For a reason unknown, Rust decided to schedule an official flag-raising ceremony on Port Royal Island in mid-winter 1864. The event took place on a Wednesday; based on the story published by The Ellsworth American late that month, the ceremony occurred no later than February 17, 1864.

The day was as bright, beautiful and warm as in June” up North, observed a correspondent for The New South, the Port Royal-based newspaper published by Union postmaster Joseph H. Sears. Rust ensured that all the local muckymucks got an invite, and The New South’s first-person account suggests that Sears attended the soiree.

Arriving at Rust’s headquarters tent “about eleven” a.m., the guests “formed in a line and marched to the flag-staff[,] which was about 100 feet high and beautifully wreathed with evergreen,” the reporter noted.
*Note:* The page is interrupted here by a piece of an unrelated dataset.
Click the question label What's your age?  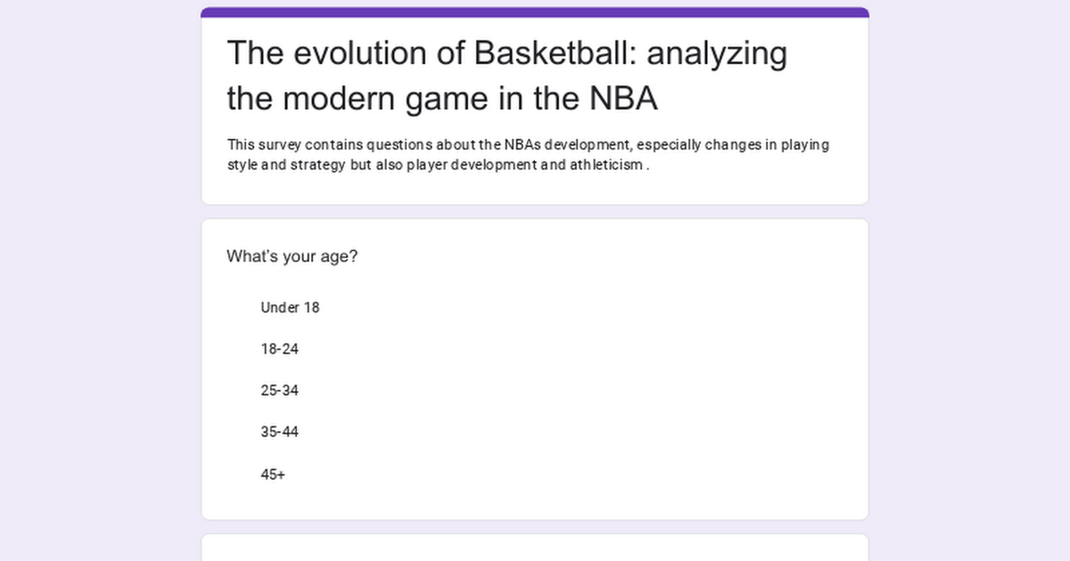point(292,256)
Soldiers had cut down a massive Southern pine, smoothed its trunk, and carefully raised the resulting flag pole into place just for this occasion.

Matilda Gordon Saxton was the wife of Rufus Saxton. (Find-A-Grave)

Forming a hollow (three-sided) square around the flag pole, guests’ seats, and a speaker’s platform “covered with a carpet of the soft grey Southern moss,” the 8th Maine lads executed a precision “present arms” holding that position as an army chaplain delivered “an earnest prayer.”

Already fastened to its halyard, the American flag lay on the moss as Matilda Gordon Saxton (Rufus Saxton’s wife) stepped forward and started to run the flag up the pole. “She did [so] bravely and heroically as far as her strength would permit,” noticed the reporter, and then her husband “stepped forward to give the aid of his stronger muscle.

Our brave stars and stripes were soon waving loyally and gracefully in the breeze,” the journalist said.

Thunder echoed across Beaufort Island as 35 cannons fired a salute, and a band broke into “sweet, patriotic music.” No such ceremony would be complete without the customary speeches, so up first stepped Higginson.

He kept his speech mercifully “short … eloquent and humourous.” Addressing the host regiment, he said “that though he had never faced the 8th Maine before, he had faced the enemy with them [in Florida], and if they would stand by him now as they did then[,] he had nothing more to ask,” the journalist reported.

Greeted with enthusiastic cheers,” Saxton spoke next, “delivered an earnest and patriotic address,” and commented on the flag pole, comparing its height to Maine’s “own mighty forests.” The American flag stood “far above the puny palmetto,” and Saxton hoped that one day “from Maine to Texas we had one flag.”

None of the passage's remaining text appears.